_WHAT IS NEEDED:_ A complete answer includes every line below with the word "agent".

_DATA FOR THIS EXERCISE:_
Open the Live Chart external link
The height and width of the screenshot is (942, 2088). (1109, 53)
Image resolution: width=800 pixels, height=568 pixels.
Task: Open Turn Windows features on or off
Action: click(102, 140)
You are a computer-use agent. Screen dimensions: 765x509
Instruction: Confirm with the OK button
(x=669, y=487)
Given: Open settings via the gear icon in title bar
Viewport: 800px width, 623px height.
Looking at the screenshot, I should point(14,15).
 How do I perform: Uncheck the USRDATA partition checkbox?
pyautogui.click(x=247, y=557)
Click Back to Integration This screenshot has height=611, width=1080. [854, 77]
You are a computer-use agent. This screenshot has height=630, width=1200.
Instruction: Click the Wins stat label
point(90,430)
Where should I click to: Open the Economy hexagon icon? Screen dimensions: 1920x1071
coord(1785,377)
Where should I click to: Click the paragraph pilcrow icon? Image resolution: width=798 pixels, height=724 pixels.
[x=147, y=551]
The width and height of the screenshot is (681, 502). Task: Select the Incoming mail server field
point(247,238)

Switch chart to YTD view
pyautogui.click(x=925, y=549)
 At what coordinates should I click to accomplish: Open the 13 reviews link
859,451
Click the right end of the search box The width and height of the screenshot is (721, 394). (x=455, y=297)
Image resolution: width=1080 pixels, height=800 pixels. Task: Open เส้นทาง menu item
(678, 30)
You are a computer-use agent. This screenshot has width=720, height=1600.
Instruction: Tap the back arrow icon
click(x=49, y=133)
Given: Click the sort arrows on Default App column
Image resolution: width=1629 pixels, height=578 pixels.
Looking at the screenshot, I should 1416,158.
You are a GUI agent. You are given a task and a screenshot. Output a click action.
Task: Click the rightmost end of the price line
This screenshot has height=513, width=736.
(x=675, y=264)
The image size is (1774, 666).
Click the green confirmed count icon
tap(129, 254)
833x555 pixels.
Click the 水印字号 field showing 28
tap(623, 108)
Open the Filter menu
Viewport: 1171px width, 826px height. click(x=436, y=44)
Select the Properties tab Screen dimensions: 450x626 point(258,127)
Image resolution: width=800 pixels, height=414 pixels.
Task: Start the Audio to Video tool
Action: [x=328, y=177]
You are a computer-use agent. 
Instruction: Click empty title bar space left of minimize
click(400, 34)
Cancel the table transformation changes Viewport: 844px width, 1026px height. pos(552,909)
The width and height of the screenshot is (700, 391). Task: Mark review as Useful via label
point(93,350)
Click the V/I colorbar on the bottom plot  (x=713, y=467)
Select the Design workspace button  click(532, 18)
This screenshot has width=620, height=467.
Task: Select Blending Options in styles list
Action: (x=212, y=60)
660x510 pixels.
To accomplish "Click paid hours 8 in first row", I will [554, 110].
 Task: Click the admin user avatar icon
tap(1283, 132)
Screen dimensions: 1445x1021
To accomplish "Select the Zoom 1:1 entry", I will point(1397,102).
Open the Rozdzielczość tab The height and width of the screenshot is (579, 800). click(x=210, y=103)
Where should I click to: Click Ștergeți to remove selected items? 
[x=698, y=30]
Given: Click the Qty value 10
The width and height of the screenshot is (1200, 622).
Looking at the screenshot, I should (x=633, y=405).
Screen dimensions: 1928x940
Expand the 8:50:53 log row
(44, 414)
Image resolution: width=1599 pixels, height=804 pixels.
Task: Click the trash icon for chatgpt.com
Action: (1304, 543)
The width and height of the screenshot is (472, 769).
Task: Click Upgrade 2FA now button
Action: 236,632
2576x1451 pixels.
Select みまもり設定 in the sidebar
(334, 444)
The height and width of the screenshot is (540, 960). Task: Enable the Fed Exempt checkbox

_TASK SOLUTION:_
You are a computer-use agent. Screen dimensions: 765x509
You are a computer-use agent. This screenshot has height=630, width=1200.
You are a computer-use agent. This screenshot has width=720, height=1600.
You are a GUI agent. You are given a task and a screenshot. Output a click action.
You are a computer-use agent. 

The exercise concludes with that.